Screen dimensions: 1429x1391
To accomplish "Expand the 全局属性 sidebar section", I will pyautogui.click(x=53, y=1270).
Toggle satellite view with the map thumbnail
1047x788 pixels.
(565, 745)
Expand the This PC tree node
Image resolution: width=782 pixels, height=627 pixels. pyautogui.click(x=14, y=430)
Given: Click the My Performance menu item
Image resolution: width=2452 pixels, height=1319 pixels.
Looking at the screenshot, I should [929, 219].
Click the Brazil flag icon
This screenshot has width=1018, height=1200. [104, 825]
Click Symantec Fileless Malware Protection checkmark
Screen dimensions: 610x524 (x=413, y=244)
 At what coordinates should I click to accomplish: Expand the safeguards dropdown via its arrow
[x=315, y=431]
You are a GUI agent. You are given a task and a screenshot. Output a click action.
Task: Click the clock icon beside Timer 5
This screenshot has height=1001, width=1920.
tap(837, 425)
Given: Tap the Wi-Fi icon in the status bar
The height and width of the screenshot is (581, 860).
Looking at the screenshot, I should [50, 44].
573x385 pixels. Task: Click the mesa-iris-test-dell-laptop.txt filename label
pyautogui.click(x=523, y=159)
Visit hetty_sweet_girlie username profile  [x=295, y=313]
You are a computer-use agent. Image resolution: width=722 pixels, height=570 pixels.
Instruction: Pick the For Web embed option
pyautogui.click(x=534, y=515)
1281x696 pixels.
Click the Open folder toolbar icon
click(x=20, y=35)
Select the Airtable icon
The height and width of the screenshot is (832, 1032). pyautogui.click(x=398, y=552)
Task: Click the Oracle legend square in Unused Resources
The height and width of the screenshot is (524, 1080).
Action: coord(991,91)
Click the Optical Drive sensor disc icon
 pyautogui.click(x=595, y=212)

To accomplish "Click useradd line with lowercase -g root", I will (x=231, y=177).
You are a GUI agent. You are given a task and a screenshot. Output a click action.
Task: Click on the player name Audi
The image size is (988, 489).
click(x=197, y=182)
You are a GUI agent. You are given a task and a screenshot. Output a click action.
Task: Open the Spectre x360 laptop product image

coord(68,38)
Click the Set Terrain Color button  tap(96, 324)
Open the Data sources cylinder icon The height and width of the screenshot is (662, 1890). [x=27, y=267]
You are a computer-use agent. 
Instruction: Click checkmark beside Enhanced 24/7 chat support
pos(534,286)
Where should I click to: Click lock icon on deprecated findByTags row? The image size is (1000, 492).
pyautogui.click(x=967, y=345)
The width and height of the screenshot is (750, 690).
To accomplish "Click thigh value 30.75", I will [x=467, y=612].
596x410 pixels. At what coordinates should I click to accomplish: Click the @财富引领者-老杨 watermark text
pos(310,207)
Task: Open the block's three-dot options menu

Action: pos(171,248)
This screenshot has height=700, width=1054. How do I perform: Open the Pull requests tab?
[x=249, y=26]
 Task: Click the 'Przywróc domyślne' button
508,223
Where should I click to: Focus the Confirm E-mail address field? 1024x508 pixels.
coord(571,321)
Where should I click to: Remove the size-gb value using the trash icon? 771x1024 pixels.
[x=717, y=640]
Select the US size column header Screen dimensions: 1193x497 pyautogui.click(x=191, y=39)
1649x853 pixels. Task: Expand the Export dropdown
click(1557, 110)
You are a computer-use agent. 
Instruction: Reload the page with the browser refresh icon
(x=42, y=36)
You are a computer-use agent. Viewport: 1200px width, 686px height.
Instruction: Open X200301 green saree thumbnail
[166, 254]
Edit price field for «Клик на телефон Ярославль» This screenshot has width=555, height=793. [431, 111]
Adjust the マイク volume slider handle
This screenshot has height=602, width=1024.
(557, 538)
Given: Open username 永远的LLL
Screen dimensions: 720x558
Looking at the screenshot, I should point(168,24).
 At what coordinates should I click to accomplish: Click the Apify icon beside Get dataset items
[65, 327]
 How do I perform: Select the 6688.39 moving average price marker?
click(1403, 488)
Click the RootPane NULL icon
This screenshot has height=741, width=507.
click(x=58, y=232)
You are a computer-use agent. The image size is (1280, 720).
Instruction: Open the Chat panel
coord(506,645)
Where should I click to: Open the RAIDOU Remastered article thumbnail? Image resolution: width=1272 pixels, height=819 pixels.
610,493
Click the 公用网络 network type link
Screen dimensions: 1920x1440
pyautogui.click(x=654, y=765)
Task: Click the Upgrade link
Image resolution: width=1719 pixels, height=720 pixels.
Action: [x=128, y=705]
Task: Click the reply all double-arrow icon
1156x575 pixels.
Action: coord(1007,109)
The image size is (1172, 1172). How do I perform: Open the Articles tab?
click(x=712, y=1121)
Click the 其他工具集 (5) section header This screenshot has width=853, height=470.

++++++++++

▶ [The problem]: Work through the material above and count the lines that contain the word "computer". Only the number is to be given.

▶ [Result below]: 5